Когда старший Катулл приехал из Вероны, Гай встретил его с показным усердием работника, рьяно пекущегося о хозяйском добре. Гай явно играл прижимистого, рачительного селянина, его обычный облик изменился до неузнаваемости. Медно-загорелый, нечесаный и небритый, в измятой тунике, покрытой неопрятными пятнами и пахнущей забродившей кислятиной, он смешно размахивал руками, забегал вперед, отталкивая Процилла, и всячески старался показать свое знание сельского уклада.
Отец морщил нос от удивления и тревоги: как бы Гай не слишком увлекся этой новой затеей! Впрочем, старый муниципал надеялся, что это скоро пройдет. Он мигнул Проциллу: как здесь? Виллик зашептал за его плечом. Старик Катулл кивал головой. Ловит рыбу? С Титом? Пусть себе… Ночует у милашки Гебы? Это его дело… Подарил рабыне браслет? Пустяки…

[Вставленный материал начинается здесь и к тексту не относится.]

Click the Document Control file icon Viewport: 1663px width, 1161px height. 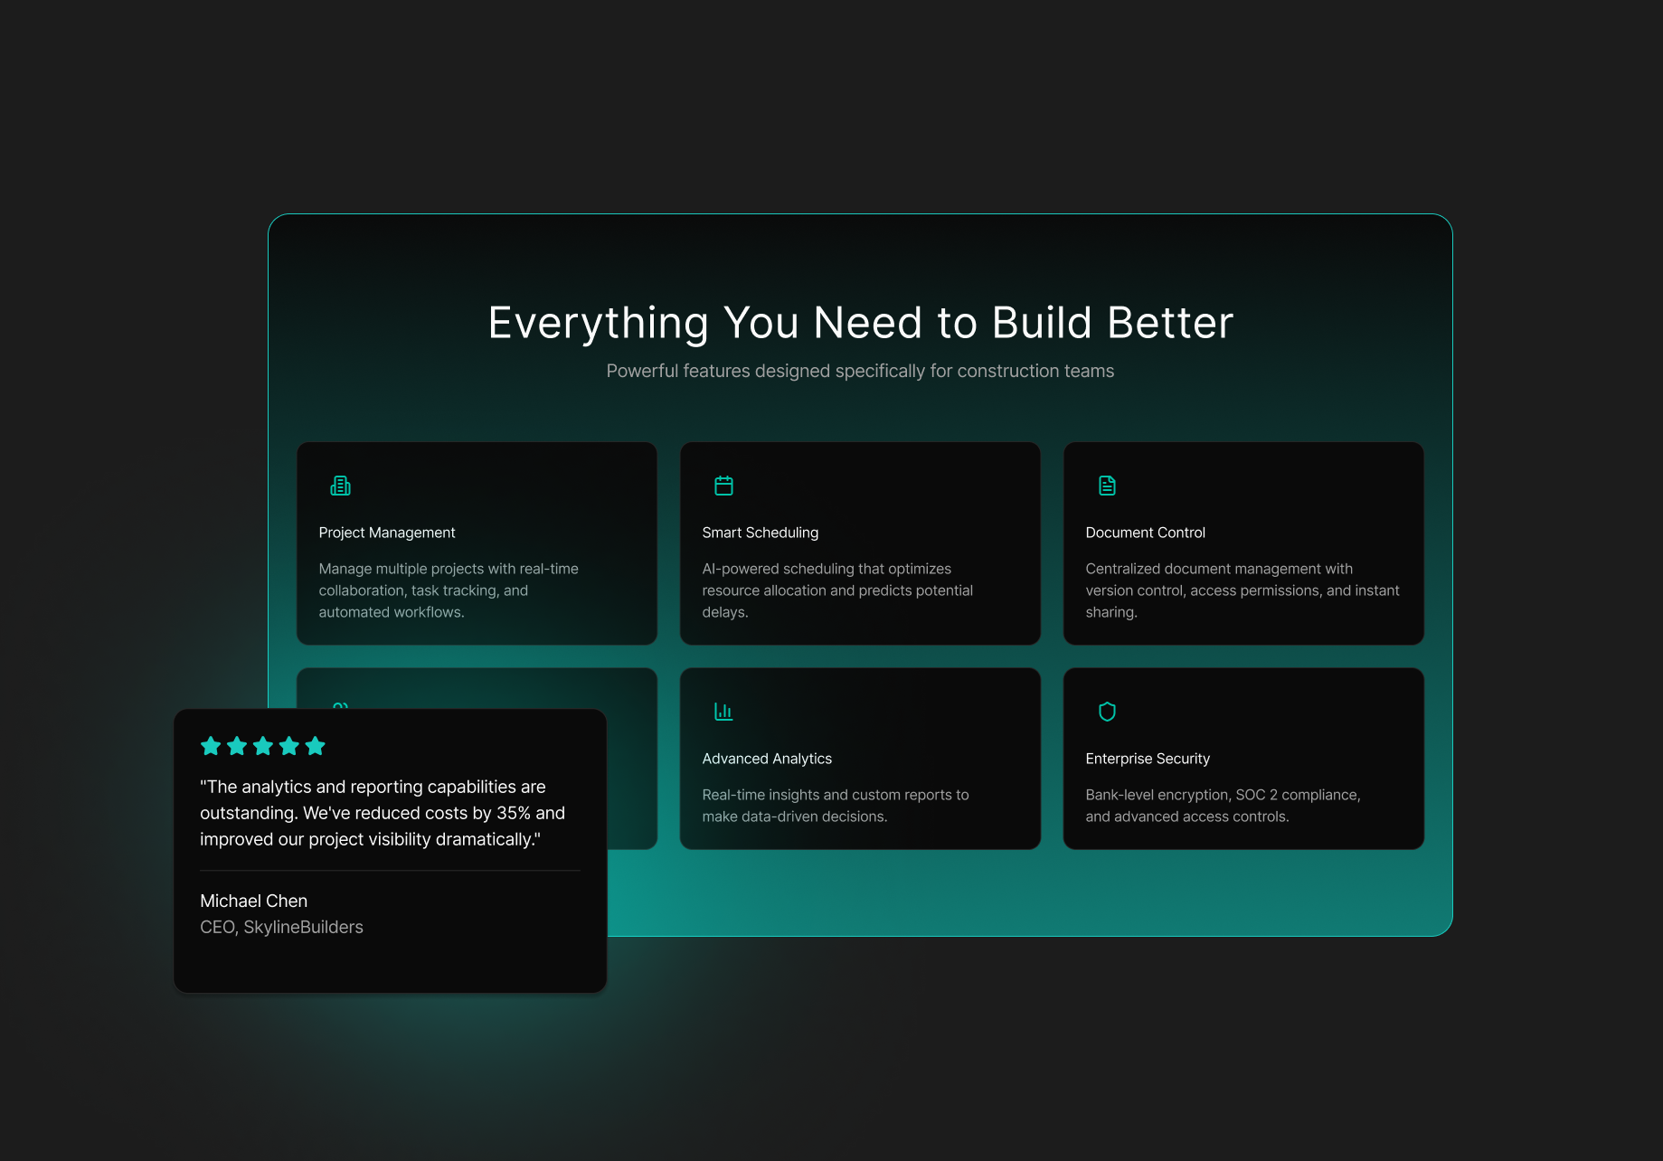click(x=1107, y=485)
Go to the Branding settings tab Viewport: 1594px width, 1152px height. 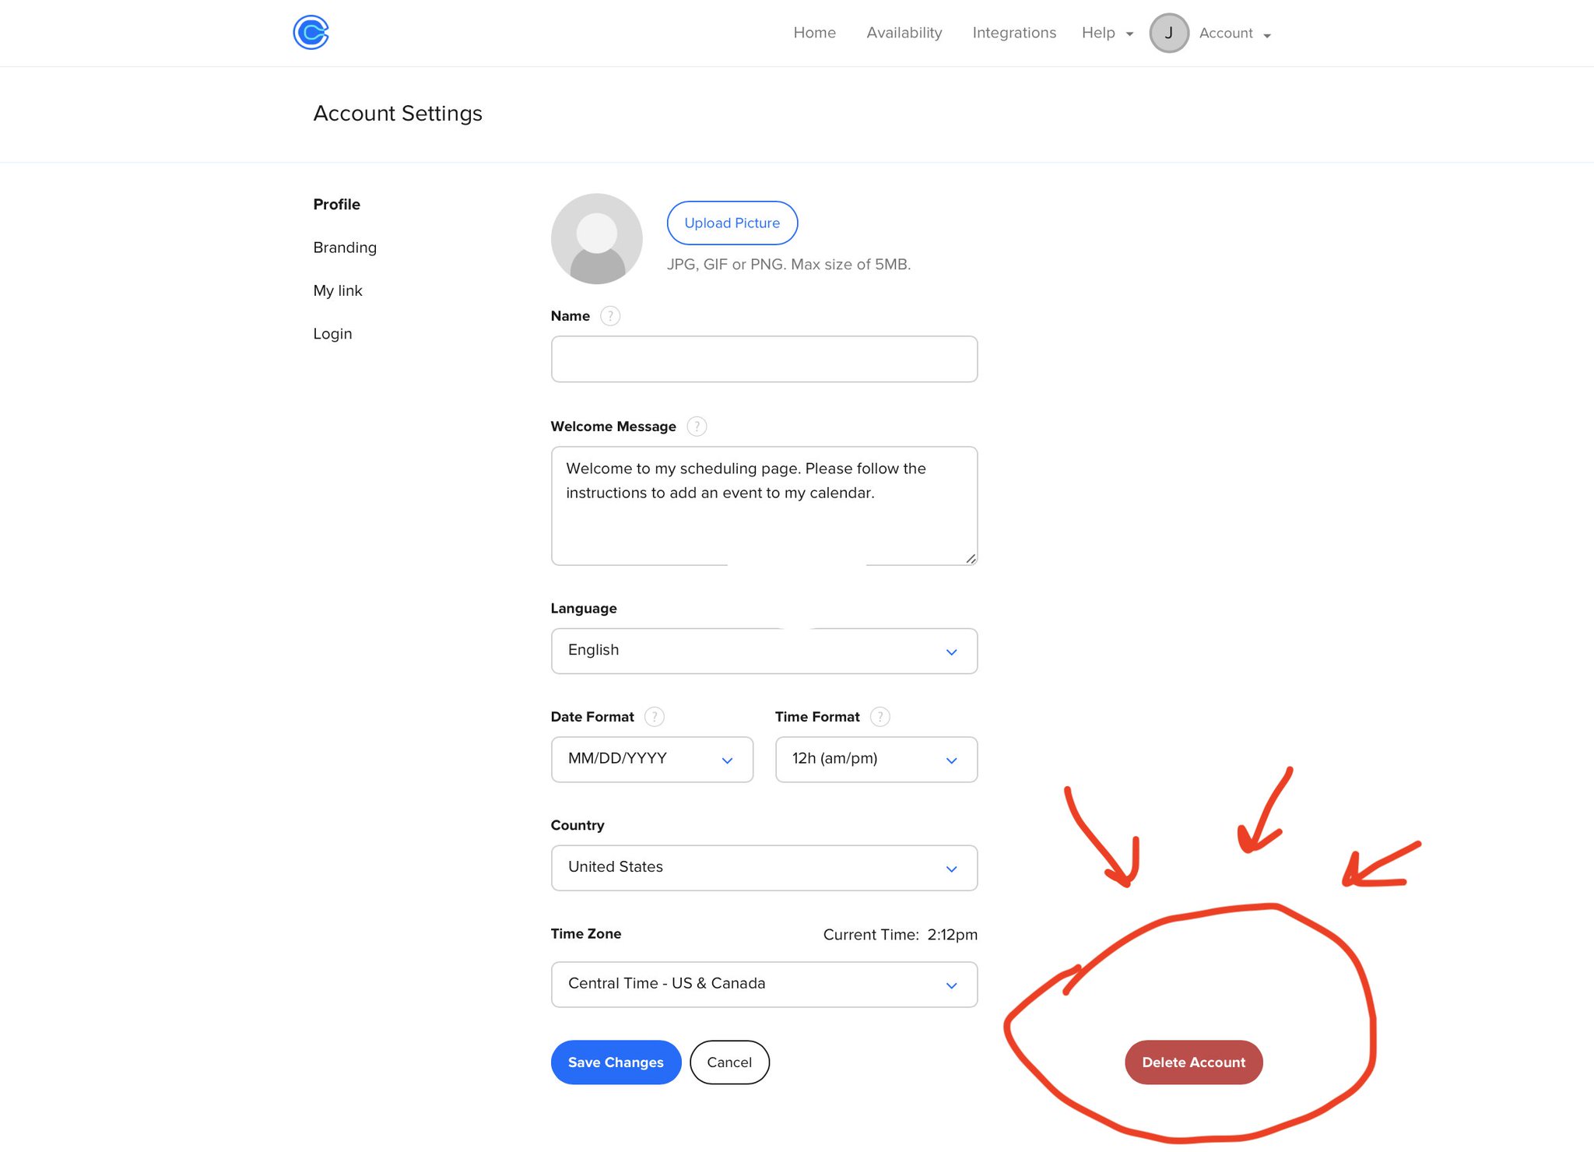[x=345, y=248]
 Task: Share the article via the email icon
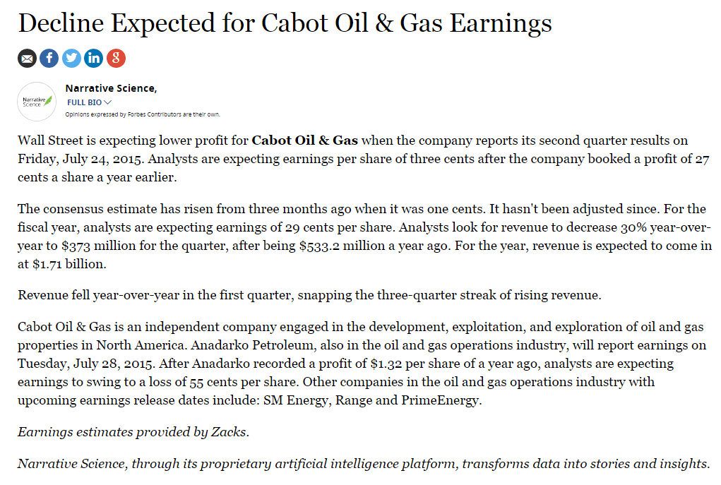[x=27, y=59]
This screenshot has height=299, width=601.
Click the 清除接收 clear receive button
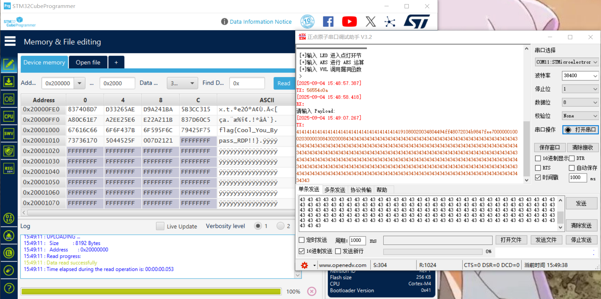tap(582, 147)
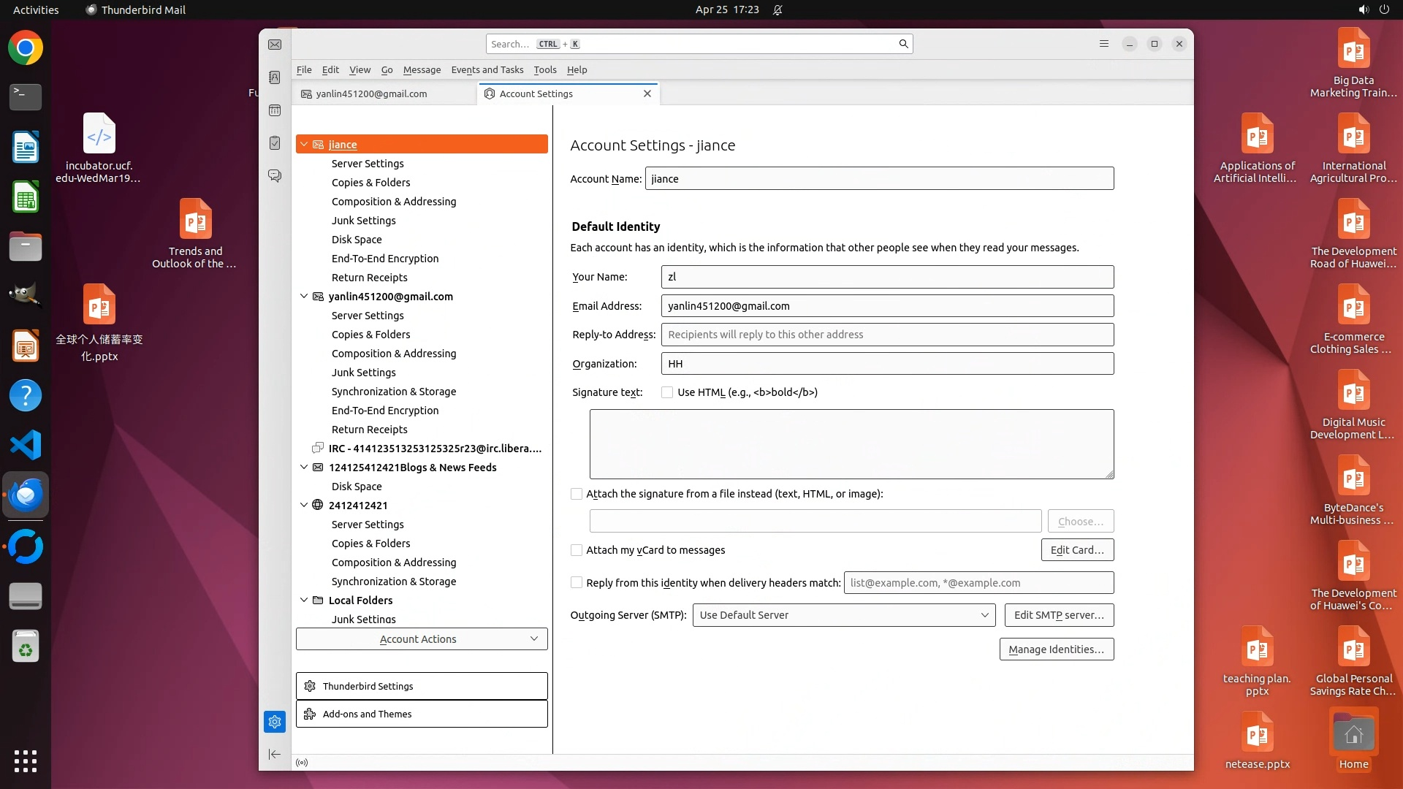1403x789 pixels.
Task: Click the search magnifier icon
Action: coord(903,44)
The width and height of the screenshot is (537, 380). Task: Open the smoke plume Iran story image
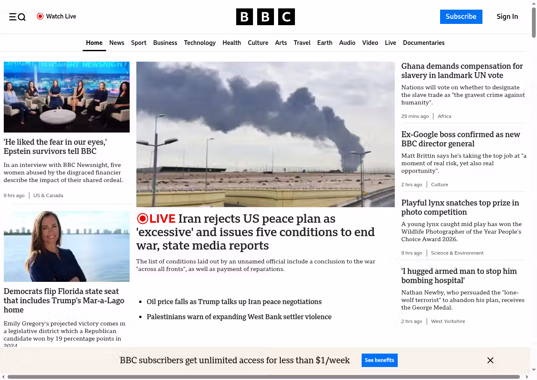click(x=265, y=134)
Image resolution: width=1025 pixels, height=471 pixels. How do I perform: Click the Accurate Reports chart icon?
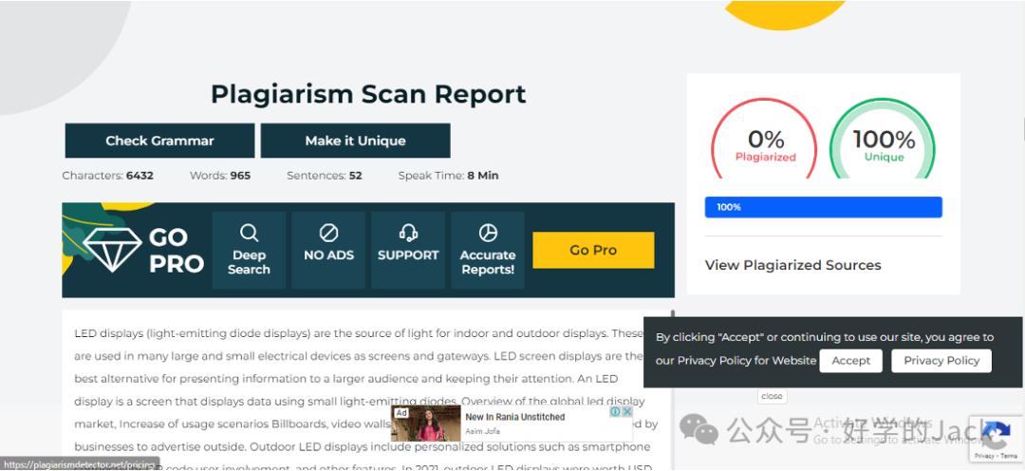coord(488,233)
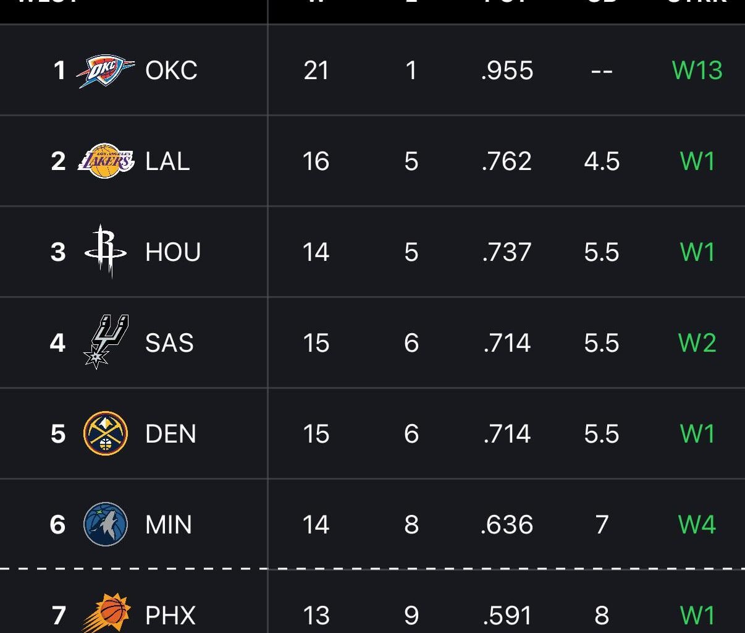745x633 pixels.
Task: Click the Los Angeles Lakers logo
Action: 106,161
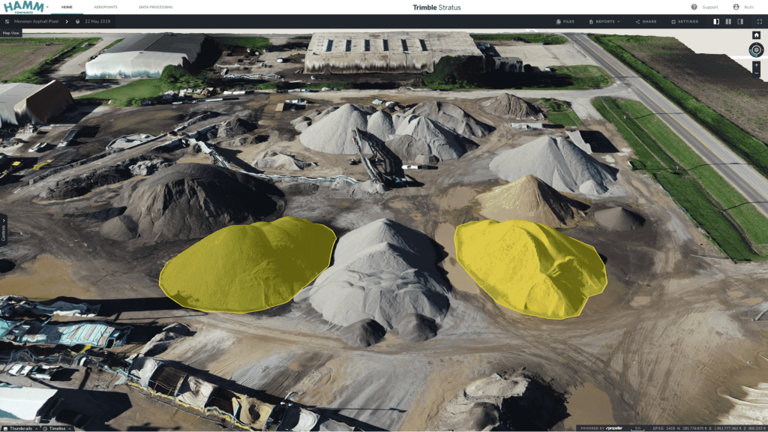Switch to left single-pane layout
Image resolution: width=768 pixels, height=432 pixels.
pos(716,22)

Отец взял Гая под руку и повел в дом. Они сели рядом, и отец сказал насмешливо:
— Твое усердие при заготовке вина и освоении прочих работ на вилле весьма похвально.
Оба стали серьезными и взглянули друг другу в глаза. Старику казалось, что он понимает тайные мысли Гая и, несмотря на его неподатливый характер, сумеет довести сына до вершин жизненного успеха.
— Вчера была почта из Рима, — сказал отец. — Вот возьми письмо от Луция Манлия Торквата.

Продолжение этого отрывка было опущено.